This week, an opportunity arose to visit the Portland Art Museum to tour “The Ride” – an exhibition of archived photography and video by Paige Powell – led by the woman herself. Normally, I pass on things that cut into the work day, but something in my gut told me to just go.
Side note: one of my non-resolutions this year was to say “yes” more often.
I walked over with a friend of mine and we met up with a larger group and Paige. After introductions and (not-so) secretly Snapchatting her outfit, we headed over to the building where the exhibit is housed.

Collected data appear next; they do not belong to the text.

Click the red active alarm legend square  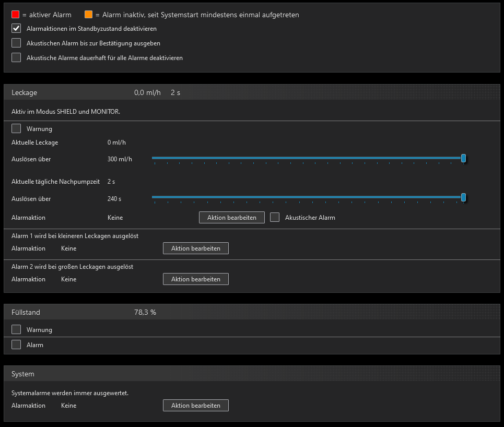coord(15,15)
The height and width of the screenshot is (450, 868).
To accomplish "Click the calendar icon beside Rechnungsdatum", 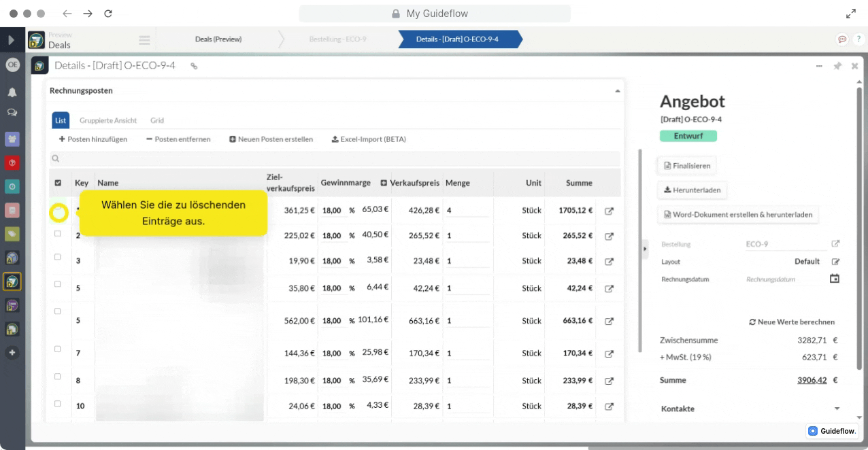I will click(x=835, y=279).
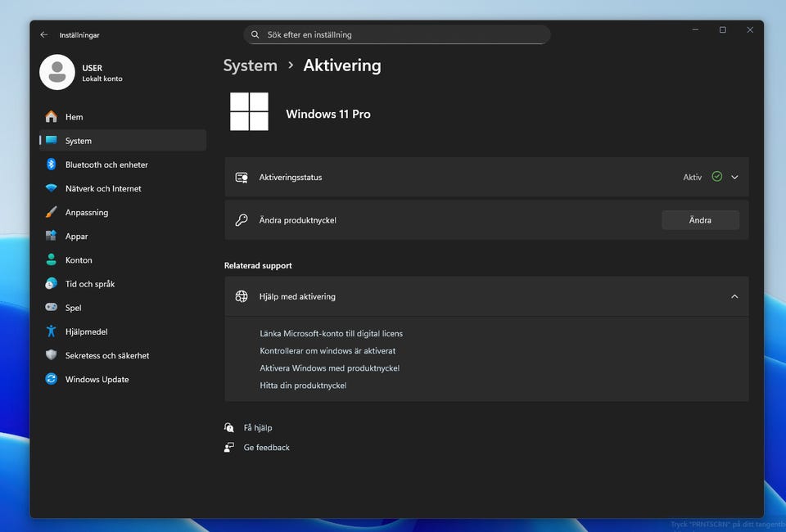This screenshot has height=532, width=786.
Task: Click the Anpassning paintbrush icon
Action: pos(52,212)
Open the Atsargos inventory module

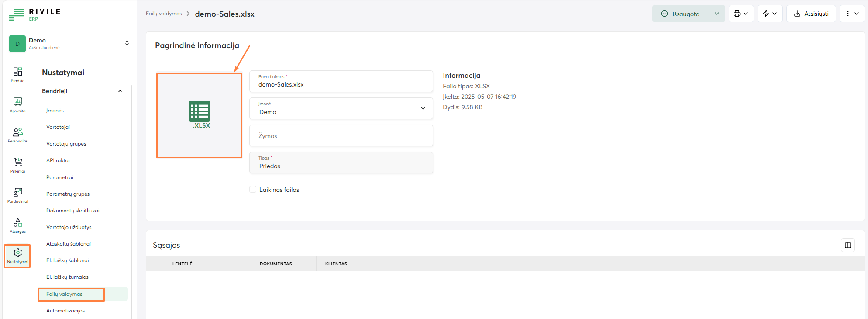point(17,225)
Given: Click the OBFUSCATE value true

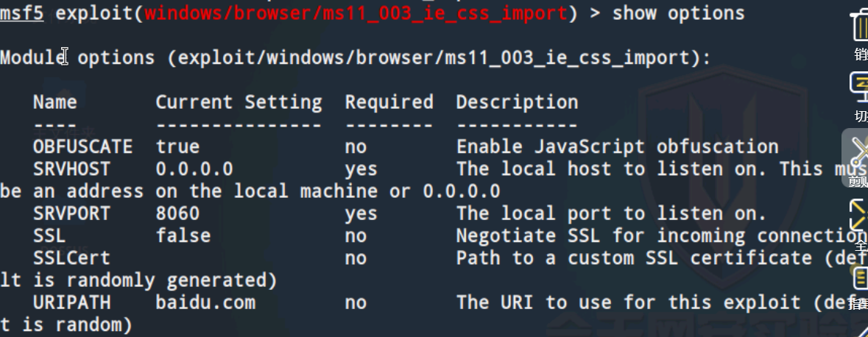Looking at the screenshot, I should (x=177, y=146).
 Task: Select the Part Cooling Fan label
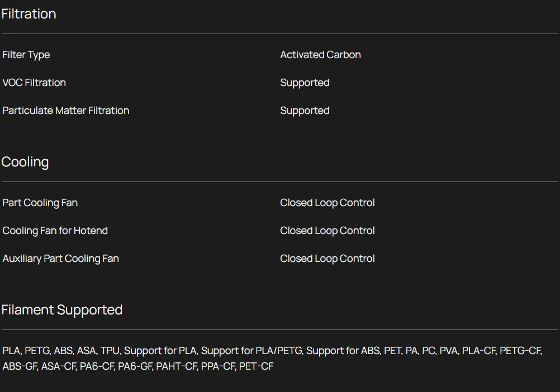[x=40, y=203]
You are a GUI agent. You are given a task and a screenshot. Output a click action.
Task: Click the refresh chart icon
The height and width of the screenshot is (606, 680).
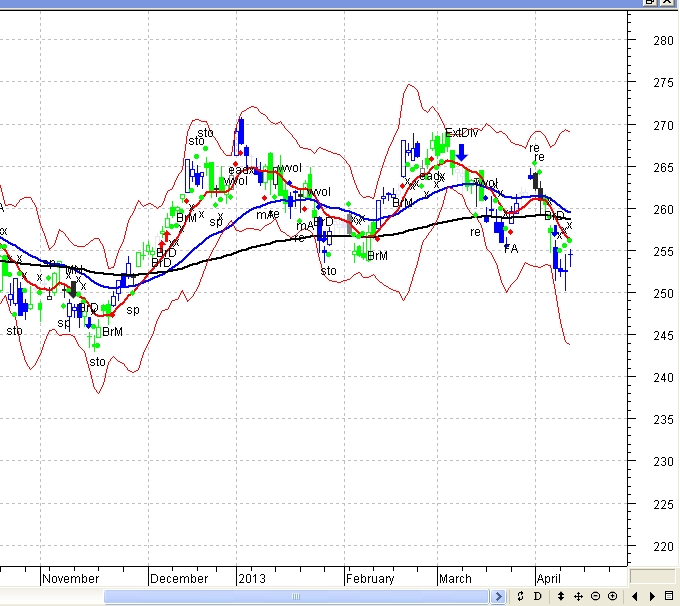point(521,597)
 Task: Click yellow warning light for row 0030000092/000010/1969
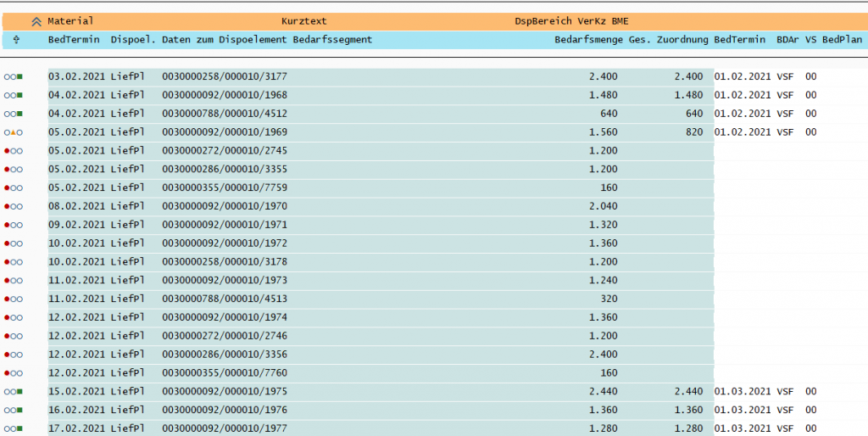pyautogui.click(x=13, y=132)
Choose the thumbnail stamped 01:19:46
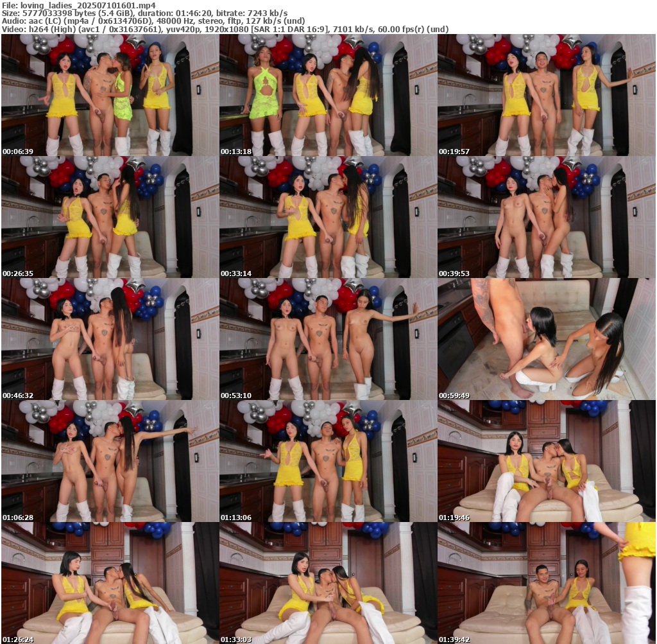This screenshot has height=644, width=657. tap(546, 461)
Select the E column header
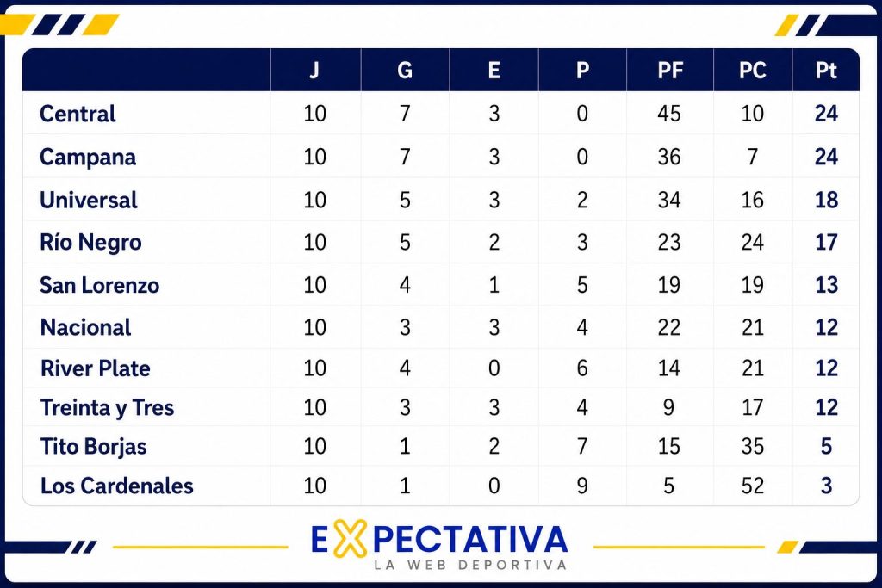This screenshot has height=588, width=882. coord(494,71)
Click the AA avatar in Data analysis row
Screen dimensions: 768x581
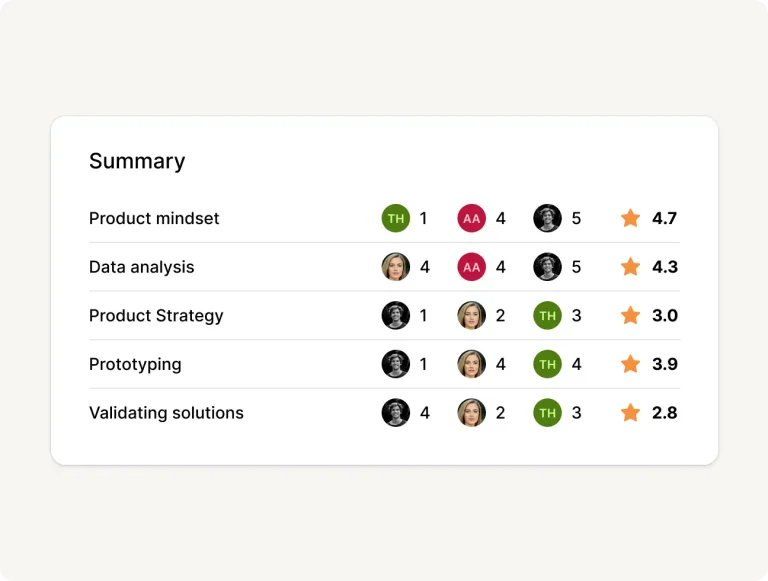[x=472, y=267]
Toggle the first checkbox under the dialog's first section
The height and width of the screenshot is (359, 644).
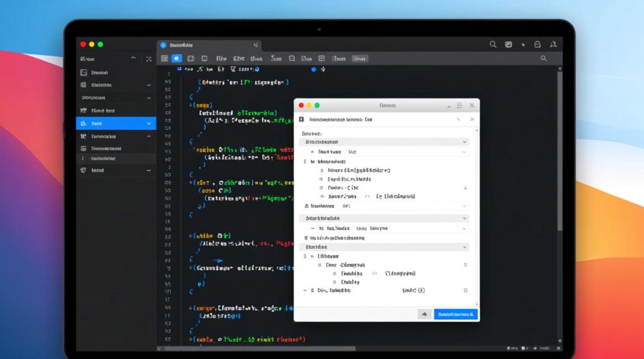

The entrance to “The Ride” is very unassuming; a large black wall with plain white text and a photo of Andy Warhol beside it. Around that wall, however, is a hallway plastered on both sides with floor-to-ceiling stills from the Factory. Very immersive and impressive. Through that hallway, Paige led us to the main exhibit where, in an alcove, hundreds of printed photos covered surface. The floor, ceiling, and three walls were papered with her memories and stories of friends, contemporaries, and people she met. Warhol, Basquiat, Keith Haring, Madonna, Grace Jones, the drag queens of the NY ballroom scene, the Fab Five. The contrast between how we see those same people and how she saw them was stark.
“Did you realize you were taking such iconic photos?”
“Not at all – we were just hanging out.”
She graciously answered our questions and recounted the places and people in the pictures we pointed out. She spoke about the residents of Harlem in the 80’s and how much the neighborhoods have changed; how much New York has changed. I could hear the disappointment in her voice as she talked about places she’d documented that no longer exist. At that moment, I realized that I was standing with a direct link to a past that I romanticize. The more she spoke, the more common and everyday everyone seemed. As revered as Basquiat and Warhol are, to see them hanging out and having fun, not as artists but as Jean-Michel and Andy doing cool things with their friends, was relieving in an odd sense. At that moment, I saw all of these iconic people as just people.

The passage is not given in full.